-- PROBLEM 1 --
From the entries, copy verbatim the lines beginning with the one containing "Viewport: 1086px width, 792px" and ending after the one containing "coord(401,718)".

-- EXCERPT TO READ --
** START **
[augeas-devel] augeas: master - fa_compile: accept regexps with embedded NUL's
David Lutterkort
lutter at fedoraproject.org
Tue Sep 1 18:09:06 UTC 2009
Gitweb: http://git.fedorahosted.org/git/augeas.git?p=augeas.git;a=commitdiff;h=82152586f01e19d8ed4bc144f83855328d1196dc
Commit: 82152586f01e19d8ed4bc144f83855328d1196dc
Parent: 15eb39a97ad98be637c9093cd1cfeee455cfefef
Author: David Lutterkort <lutter at redhat.com>
AuthorDate: Fri Aug 14 16:31:39 2009 -0700
Committer: David Lutterkort <lutter at redhat.com>
CommitterDate: Mon Aug 31 14:36:27 2009 -0700
fa_compile: accept regexps with embedded NUL's
---
src/fa.c | 232 +++++++++++++++++++++++++++++++++-----------------------
tests/fatest.c | 17 +++--
2 files changed, 147 insertions(+), 102 deletions(-)
diff --git a/src/fa.c b/src/fa.c
index 869d16f..491ec63 100644
--- a/src/fa.c
+++ b/src/fa.c
@@ -1,7 +1,7 @@
/*
* fa.c: finite automata
*
- * Copyright (C) 2007, 2008 Red Hat Inc.
+ * Copyright (C) 2007-2009 Red Hat Inc.
** END **
-- EXERCISE INPUTS --
** START **
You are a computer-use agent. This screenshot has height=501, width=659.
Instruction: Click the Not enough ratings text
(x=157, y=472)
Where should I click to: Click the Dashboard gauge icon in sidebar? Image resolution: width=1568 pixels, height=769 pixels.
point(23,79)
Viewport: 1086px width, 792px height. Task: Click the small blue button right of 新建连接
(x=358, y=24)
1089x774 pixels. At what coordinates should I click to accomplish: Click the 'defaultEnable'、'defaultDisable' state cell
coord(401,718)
** END **
** START **
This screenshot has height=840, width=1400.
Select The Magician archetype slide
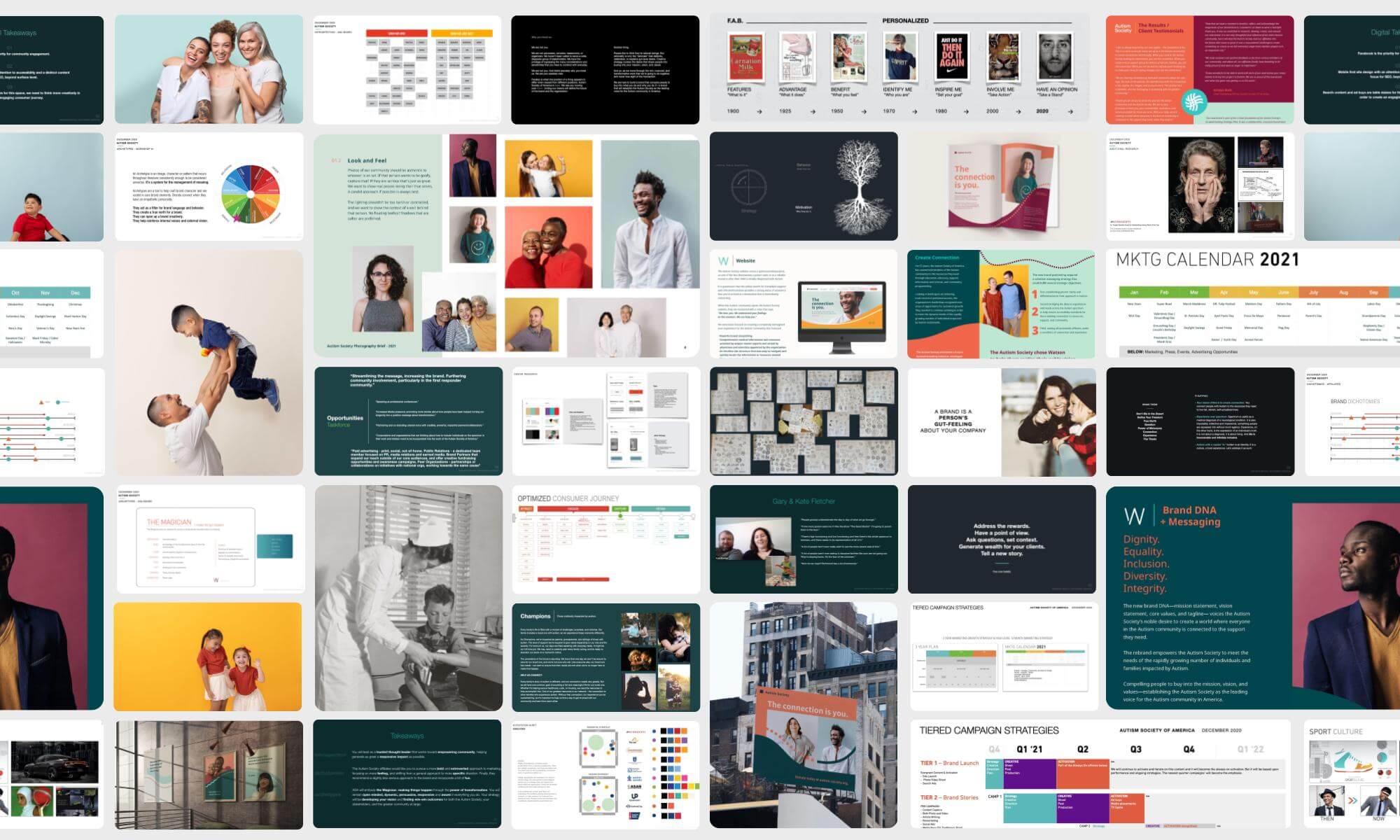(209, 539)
** END **
-- PROBLEM 2 --
Answer these questions about the Augeas commit page:
(a) What does the AuthorDate line give as the date and time the change was authored?
(b) How many insertions and deletions does the change summary report?
(c) What year range does the updated copyright line in src/fa.c show?

-- WORKED ANSWER 1 --
Viewport: 1086px width, 792px height. Task: Click the small blue button right of 新建连接
(x=358, y=24)
1089x774 pixels. At what coordinates should I click to accomplish: Click the 'defaultEnable'、'defaultDisable' state cell
coord(401,718)

-- WORKED ANSWER 2 --
(a) Fri Aug 14 16:31:39 2009 -0700
(b) 147 insertions and 102 deletions
(c) 2007-2009